Considering the efficacy of
rapamycin in increasing lifespan and healthspan, attenuating the aging-dependent immunological decline, we compared the evolution of
Trypanosoma cruzi infection and acute
myocarditis in young and elderly mice untreated and chronically treated with this
drug. Five groups were investigated: young uninfected and infected, elderly uninfected and infected with Trypanosoma cruzi untreated and treated with
rapamycin (4 mg/kg every 3 days) from the 8th to the 96th week of age. Seven days after the last treatment, elderly mice were inoculated with T. cruzi. Young animals were infected at 8-weeks-old. Untreated elderly mice exhibited increase
parasitemia, parasite load and
myocarditis, which were associated to down-regulation in
IL-2,
IL-6, IFN-γ, TNF,
anti-T. cruzi
immunoglobulin G (
IgG) total,
IgG1 and
IgG2a plasma levels,
inducible nitric oxide synthase (iNOS) gene expression and
nitric oxide (NO) cardiac production, as well as upregulation in Arginase-1 gene expression and
arginase activity compared to young animals.

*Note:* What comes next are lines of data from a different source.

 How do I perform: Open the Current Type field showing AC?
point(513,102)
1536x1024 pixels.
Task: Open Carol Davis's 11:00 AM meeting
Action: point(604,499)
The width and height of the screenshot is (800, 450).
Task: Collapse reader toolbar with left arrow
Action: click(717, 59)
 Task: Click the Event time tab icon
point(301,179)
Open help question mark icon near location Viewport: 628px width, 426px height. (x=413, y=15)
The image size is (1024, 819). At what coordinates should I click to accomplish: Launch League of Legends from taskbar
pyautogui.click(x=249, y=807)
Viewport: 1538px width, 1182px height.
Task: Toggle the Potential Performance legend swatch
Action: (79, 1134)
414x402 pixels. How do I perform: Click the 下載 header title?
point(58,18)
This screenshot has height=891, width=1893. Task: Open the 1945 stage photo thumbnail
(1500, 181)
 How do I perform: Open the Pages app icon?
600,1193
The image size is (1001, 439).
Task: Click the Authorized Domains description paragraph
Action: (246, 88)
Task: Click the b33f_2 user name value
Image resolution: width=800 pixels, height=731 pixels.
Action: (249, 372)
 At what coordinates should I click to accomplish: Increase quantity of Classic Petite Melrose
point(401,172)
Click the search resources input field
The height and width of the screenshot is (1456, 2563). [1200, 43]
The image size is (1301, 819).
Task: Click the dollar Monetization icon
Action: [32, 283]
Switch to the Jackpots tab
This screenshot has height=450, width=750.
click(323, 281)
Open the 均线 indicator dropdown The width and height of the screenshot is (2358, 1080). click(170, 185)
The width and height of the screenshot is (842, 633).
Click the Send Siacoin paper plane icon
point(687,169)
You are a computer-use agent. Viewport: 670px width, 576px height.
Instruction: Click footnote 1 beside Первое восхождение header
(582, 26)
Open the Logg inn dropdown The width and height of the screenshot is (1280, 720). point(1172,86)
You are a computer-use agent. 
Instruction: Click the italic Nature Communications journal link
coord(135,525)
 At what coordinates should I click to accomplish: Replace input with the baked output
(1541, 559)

These parameters were improved in
rapamycin-pretreated elderly mice, which exhibited a better parasitological control, reduced heart
inflammation and microstructural damage. These responses were associated with a better balance between Th1 and Th2 effectors similar to that observed in young animals, including an improved activation of Th1
cytokines and the iNOS pathway that positively regulates NO biosynthesis, contradicting the predominant activation of the
arginase pathway in untreated elderly animals. Thus, our findings suggest that chronic pretreatment with
rapamycin can attenuate immunosenescence in mice, contributing to prolong parasite resistance and attenuate acute
myocarditis in elderly host challenged by T. cruzi.